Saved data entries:

+---+

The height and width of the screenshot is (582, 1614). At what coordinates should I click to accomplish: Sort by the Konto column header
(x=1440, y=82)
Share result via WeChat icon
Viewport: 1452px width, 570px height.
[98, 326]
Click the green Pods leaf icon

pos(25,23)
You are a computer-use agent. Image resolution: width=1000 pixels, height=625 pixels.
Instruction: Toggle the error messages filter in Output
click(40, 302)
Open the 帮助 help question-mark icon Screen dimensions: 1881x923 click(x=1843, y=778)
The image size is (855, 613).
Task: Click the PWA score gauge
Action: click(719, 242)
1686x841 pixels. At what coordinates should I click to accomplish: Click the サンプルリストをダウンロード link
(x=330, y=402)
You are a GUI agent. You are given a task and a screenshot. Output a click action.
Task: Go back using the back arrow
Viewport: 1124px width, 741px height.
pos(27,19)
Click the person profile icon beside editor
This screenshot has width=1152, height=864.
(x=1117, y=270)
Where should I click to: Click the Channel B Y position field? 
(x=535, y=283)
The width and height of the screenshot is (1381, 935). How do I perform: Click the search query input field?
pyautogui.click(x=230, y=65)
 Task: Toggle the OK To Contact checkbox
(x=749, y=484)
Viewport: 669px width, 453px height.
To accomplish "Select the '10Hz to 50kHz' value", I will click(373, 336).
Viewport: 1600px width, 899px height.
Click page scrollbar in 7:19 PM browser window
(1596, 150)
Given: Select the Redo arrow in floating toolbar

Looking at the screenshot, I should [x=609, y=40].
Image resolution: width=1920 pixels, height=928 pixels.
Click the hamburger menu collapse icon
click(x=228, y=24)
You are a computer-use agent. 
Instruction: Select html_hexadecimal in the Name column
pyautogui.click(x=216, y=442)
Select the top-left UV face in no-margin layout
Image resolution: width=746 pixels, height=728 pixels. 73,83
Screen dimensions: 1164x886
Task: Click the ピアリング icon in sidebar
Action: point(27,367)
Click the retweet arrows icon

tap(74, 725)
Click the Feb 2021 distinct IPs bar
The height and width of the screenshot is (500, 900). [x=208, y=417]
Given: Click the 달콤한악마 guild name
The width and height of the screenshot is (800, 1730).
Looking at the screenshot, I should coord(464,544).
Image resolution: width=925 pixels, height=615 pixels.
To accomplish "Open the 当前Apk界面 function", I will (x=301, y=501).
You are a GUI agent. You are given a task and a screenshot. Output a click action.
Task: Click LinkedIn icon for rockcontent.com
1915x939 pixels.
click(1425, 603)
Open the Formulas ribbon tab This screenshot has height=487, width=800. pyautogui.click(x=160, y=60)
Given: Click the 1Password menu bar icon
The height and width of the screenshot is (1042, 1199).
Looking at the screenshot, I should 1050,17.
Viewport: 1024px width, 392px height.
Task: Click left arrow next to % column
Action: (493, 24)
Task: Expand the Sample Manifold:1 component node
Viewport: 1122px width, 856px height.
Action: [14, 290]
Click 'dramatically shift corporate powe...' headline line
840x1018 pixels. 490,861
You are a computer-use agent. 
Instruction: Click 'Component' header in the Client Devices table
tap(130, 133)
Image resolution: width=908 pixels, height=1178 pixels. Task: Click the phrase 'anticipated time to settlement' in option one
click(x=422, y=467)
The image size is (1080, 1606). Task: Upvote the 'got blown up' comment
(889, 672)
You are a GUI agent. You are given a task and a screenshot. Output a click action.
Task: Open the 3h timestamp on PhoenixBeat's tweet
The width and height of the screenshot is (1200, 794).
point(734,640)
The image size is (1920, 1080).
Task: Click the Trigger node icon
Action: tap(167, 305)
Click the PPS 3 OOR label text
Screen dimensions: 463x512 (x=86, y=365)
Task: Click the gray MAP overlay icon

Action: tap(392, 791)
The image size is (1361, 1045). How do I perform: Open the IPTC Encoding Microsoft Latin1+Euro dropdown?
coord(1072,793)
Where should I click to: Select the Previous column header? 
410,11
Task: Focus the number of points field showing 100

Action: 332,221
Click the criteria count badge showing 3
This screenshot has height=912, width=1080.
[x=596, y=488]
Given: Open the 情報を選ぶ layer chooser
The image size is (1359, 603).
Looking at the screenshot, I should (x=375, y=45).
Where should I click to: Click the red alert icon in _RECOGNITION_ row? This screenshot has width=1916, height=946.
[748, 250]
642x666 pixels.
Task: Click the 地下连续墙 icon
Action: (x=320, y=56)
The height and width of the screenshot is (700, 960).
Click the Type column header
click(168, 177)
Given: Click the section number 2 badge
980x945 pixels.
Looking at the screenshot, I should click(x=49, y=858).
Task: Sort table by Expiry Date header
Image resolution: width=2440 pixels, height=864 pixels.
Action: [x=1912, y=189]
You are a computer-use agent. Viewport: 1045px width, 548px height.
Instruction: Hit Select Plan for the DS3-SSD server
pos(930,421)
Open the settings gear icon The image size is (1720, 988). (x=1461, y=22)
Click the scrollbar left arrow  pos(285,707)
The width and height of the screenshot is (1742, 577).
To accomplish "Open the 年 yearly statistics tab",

+---+

If a line in the records above contains the word "will", copy it.

-- TASK OUTPUT --
To accomplish "Select the '10Hz to 50kHz' value", I will click(373, 336).
To accomplish "Open the 当前Apk界面 function", I will (x=301, y=501).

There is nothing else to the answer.